Part 2 of a 2-part series looking at environmental exposure to everyday chemicals and your health. For Part 1 click here.
If you are trying to conceive but are having a difficult time, what could be standing between you and a baby is your lifestyle and environment. A new Harvard University prospective cohort study is the first to find a possible association between parabens and impaired ovarian reserves.
The study, published in the August 2, 2013 edition of the peer-reviewed journal Environmental Health Perspectives, found that one common parabens type — propylparaben — impacts female fertility by lowering the number of viable oocytes in the ovaries or by possibly prematurely aging the ovaries.
“Typically, as a woman’s age increases, her ovarian reserve diminishes, which is referred to as 'ovarian aging' and is associated with reduced fertility,” the study stated.
“For women undergoing fertility treatments, ovarian aging is also associated with a decreased response to ovarian stimulation protocols and lower pregnancy success rates.”
Parabens are preservatives added by manufacturers to personal care, cosmetics and some foods to extend their shelf life.
In 2004, the Centers for Disease Control and Prevention, with the assistance of the U.S. Food and Drug Administration, documented widespread human exposure to parabens.
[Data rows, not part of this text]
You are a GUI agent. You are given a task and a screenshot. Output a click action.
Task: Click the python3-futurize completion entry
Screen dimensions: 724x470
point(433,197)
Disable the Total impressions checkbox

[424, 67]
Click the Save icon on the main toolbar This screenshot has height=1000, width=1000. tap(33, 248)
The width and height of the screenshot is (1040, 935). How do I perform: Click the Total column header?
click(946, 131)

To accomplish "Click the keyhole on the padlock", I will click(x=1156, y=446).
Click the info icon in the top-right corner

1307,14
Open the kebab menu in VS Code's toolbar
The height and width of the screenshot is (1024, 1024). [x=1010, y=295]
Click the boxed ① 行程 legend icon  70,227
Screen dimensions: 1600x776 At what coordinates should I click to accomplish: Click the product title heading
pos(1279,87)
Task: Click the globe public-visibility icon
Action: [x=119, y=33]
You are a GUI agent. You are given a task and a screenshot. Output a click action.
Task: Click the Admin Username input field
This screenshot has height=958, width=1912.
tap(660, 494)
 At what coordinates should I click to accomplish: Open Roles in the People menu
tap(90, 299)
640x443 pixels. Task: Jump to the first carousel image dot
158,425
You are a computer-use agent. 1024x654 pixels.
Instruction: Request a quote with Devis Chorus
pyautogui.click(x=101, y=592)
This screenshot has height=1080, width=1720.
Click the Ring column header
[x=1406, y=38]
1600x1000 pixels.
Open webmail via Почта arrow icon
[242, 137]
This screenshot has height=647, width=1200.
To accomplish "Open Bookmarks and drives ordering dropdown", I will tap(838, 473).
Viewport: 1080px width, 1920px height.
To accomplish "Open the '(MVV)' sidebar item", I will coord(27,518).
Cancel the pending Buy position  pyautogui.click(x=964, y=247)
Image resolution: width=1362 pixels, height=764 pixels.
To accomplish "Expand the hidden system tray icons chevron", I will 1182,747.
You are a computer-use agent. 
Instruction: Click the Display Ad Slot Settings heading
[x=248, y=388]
Some experimental data has suggested that they act as estrogenic endocrine disruptors, leading some researchers to believe that there is an association between the chemicals and breast cancer.
The new study’s researchers, led by Russ Hauser, Frederick Lee Hisaw Professor of Reproductive Physiology at Harvard School of Public Health, measured paraben concentrations with markers of ovarian reserve in the urine of 192 women, aged 35 or older. The women were undergoing fertility treatment at Massachusetts General Hospital in Boston, between 2005-2010.